§ To do
An unaltered copy of every line below is the expected output.

[Records from a data collection]
- - - - -

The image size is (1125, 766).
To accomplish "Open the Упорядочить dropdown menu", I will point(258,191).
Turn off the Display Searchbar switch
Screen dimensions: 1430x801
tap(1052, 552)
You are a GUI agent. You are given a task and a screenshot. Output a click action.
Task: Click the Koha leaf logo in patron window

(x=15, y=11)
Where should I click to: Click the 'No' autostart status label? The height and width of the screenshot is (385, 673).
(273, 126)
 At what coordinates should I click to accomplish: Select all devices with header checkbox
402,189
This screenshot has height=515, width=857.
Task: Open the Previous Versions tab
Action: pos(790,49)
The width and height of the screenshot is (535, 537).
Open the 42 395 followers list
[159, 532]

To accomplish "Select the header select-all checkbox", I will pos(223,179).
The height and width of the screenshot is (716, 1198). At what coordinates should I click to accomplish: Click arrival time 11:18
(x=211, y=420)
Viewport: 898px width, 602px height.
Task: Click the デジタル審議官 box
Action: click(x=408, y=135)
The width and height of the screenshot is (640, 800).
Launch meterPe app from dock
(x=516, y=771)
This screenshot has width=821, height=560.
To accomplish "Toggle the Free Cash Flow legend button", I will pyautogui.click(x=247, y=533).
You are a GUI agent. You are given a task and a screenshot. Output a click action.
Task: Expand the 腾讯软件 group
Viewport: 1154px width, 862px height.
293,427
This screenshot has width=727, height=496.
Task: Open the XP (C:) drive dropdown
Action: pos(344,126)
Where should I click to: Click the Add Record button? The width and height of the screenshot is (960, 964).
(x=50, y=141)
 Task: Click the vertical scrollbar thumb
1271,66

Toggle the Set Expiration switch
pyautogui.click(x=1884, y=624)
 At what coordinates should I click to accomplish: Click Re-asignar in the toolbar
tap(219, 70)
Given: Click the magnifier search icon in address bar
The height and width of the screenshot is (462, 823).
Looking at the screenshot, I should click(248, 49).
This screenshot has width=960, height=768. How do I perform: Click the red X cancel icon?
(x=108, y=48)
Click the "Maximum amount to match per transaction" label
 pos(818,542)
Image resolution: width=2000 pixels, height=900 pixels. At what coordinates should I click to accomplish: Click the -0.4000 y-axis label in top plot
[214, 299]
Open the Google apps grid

- - - - -

§ Result for this exercise
The image size is (1125, 766).
To accomplish "Open the Упорядочить dropdown menu", I will point(258,191).
Turn off the Display Searchbar switch
Screen dimensions: 1430x801
tap(1052, 552)
You are a GUI agent. You are given a task and a screenshot. Output a click action.
Task: Click the Koha leaf logo in patron window

(x=15, y=11)
Where should I click to: Click the 'No' autostart status label? The height and width of the screenshot is (385, 673).
(273, 126)
 At what coordinates should I click to accomplish: Select all devices with header checkbox
402,189
This screenshot has height=515, width=857.
Task: Open the Previous Versions tab
Action: pos(790,49)
The width and height of the screenshot is (535, 537).
Open the 42 395 followers list
[159, 532]

To accomplish "Select the header select-all checkbox", I will pos(223,179).
The height and width of the screenshot is (716, 1198). At what coordinates should I click to accomplish: Click arrival time 11:18
(x=211, y=420)
Viewport: 898px width, 602px height.
Task: Click the デジタル審議官 box
Action: click(x=408, y=135)
The width and height of the screenshot is (640, 800).
Launch meterPe app from dock
(x=516, y=771)
This screenshot has width=821, height=560.
To accomplish "Toggle the Free Cash Flow legend button", I will pyautogui.click(x=247, y=533).
You are a GUI agent. You are given a task and a screenshot. Output a click action.
Task: Expand the 腾讯软件 group
Viewport: 1154px width, 862px height.
293,427
This screenshot has width=727, height=496.
Task: Open the XP (C:) drive dropdown
Action: pos(344,126)
Where should I click to: Click the Add Record button? The width and height of the screenshot is (960, 964).
(x=50, y=141)
 Task: Click the vertical scrollbar thumb
1271,66

Toggle the Set Expiration switch
pyautogui.click(x=1884, y=624)
 At what coordinates should I click to accomplish: Click Re-asignar in the toolbar
tap(219, 70)
Given: Click the magnifier search icon in address bar
The height and width of the screenshot is (462, 823).
Looking at the screenshot, I should click(248, 49).
This screenshot has width=960, height=768. How do I perform: Click the red X cancel icon?
(x=108, y=48)
Click the "Maximum amount to match per transaction" label
 pos(818,542)
Image resolution: width=2000 pixels, height=900 pixels. At what coordinates should I click to accomplish: Click the -0.4000 y-axis label in top plot
[214, 299]
Open the Google apps grid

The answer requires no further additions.